### Required action
The expected output is every entry, copied exactly.

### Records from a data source
>>>>>
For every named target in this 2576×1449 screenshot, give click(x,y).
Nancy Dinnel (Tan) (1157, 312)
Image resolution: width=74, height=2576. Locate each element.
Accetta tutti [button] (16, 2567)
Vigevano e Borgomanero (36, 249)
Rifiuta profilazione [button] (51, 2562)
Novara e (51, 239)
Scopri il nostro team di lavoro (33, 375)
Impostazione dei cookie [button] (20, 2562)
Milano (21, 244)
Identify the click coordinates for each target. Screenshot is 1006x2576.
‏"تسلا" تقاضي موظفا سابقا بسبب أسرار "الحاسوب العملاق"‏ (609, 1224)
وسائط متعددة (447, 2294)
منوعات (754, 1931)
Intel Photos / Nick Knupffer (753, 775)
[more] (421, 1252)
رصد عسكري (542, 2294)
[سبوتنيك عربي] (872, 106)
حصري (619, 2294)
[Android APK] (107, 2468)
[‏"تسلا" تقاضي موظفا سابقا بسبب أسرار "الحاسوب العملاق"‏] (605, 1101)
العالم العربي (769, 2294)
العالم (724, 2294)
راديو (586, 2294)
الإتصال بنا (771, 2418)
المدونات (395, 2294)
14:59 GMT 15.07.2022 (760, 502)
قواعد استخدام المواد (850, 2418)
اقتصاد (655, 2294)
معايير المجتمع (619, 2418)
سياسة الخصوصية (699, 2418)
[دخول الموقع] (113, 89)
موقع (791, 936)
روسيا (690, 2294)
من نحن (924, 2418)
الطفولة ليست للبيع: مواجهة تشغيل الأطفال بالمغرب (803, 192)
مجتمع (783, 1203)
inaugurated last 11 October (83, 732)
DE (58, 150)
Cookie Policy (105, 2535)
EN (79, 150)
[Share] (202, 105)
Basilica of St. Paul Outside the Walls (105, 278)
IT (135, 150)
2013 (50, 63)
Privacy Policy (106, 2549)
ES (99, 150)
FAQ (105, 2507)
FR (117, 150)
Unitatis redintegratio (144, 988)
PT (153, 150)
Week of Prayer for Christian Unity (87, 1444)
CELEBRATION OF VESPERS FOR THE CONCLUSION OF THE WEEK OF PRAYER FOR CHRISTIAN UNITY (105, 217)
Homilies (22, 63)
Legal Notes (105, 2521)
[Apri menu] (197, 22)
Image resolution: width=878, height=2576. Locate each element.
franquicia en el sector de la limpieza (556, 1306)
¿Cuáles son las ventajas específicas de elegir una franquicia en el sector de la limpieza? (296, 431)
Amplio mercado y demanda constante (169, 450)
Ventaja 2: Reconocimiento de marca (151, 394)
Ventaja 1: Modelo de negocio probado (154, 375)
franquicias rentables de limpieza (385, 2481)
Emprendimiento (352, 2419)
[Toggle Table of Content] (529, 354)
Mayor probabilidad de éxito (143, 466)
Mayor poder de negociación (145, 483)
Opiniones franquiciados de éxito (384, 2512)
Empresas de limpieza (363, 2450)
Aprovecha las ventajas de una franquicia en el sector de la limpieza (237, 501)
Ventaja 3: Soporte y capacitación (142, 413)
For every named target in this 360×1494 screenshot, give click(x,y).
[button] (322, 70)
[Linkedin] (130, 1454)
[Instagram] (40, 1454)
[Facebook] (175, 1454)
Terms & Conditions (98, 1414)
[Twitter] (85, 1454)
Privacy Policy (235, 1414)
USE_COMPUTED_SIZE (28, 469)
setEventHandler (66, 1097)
<<<<<
### Expected answer
For every named target in this 2576×1449 screenshot, give click(x,y).
Nancy Dinnel (Tan) (1157, 312)
Image resolution: width=74, height=2576. Locate each element.
Accetta tutti [button] (16, 2567)
Vigevano e Borgomanero (36, 249)
Rifiuta profilazione [button] (51, 2562)
Novara e (51, 239)
Scopri il nostro team di lavoro (33, 375)
Impostazione dei cookie [button] (20, 2562)
Milano (21, 244)
Identify the click coordinates for each target. Screenshot is 1006x2576.
‏"تسلا" تقاضي موظفا سابقا بسبب أسرار "الحاسوب العملاق"‏ (609, 1224)
وسائط متعددة (447, 2294)
منوعات (754, 1931)
Intel Photos / Nick Knupffer (753, 775)
[more] (421, 1252)
رصد عسكري (542, 2294)
[سبوتنيك عربي] (872, 106)
حصري (619, 2294)
[Android APK] (107, 2468)
[‏"تسلا" تقاضي موظفا سابقا بسبب أسرار "الحاسوب العملاق"‏] (605, 1101)
العالم العربي (769, 2294)
العالم (724, 2294)
راديو (586, 2294)
الإتصال بنا (771, 2418)
المدونات (395, 2294)
14:59 GMT 15.07.2022 (760, 502)
قواعد استخدام المواد (850, 2418)
اقتصاد (655, 2294)
معايير المجتمع (619, 2418)
سياسة الخصوصية (699, 2418)
[دخول الموقع] (113, 89)
موقع (791, 936)
روسيا (690, 2294)
من نحن (924, 2418)
الطفولة ليست للبيع: مواجهة تشغيل الأطفال بالمغرب (803, 192)
مجتمع (783, 1203)
inaugurated last 11 October (83, 732)
DE (58, 150)
Cookie Policy (105, 2535)
EN (79, 150)
[Share] (202, 105)
Basilica of St. Paul Outside the Walls (105, 278)
IT (135, 150)
2013 (50, 63)
Privacy Policy (106, 2549)
ES (99, 150)
FAQ (105, 2507)
FR (117, 150)
Unitatis redintegratio (144, 988)
PT (153, 150)
Week of Prayer for Christian Unity (87, 1444)
CELEBRATION OF VESPERS FOR THE CONCLUSION OF THE WEEK OF PRAYER FOR CHRISTIAN UNITY (105, 217)
Homilies (22, 63)
Legal Notes (105, 2521)
[Apri menu] (197, 22)
Image resolution: width=878, height=2576. Locate each element.
franquicia en el sector de la limpieza (556, 1306)
¿Cuáles son las ventajas específicas de elegir una franquicia en el sector de la limpieza? (296, 431)
Amplio mercado y demanda constante (169, 450)
Ventaja 2: Reconocimiento de marca (151, 394)
Ventaja 1: Modelo de negocio probado (154, 375)
franquicias rentables de limpieza (385, 2481)
Emprendimiento (352, 2419)
[Toggle Table of Content] (529, 354)
Mayor probabilidad de éxito (143, 466)
Mayor poder de negociación (145, 483)
Opiniones franquiciados de éxito (384, 2512)
Empresas de limpieza (363, 2450)
Aprovecha las ventajas de una franquicia en el sector de la limpieza (237, 501)
Ventaja 3: Soporte y capacitación (142, 413)
For every named target in this 360×1494 screenshot, give click(x,y).
[button] (322, 70)
[Linkedin] (130, 1454)
[Instagram] (40, 1454)
[Facebook] (175, 1454)
Terms & Conditions (98, 1414)
[Twitter] (85, 1454)
Privacy Policy (235, 1414)
USE_COMPUTED_SIZE (28, 469)
setEventHandler (66, 1097)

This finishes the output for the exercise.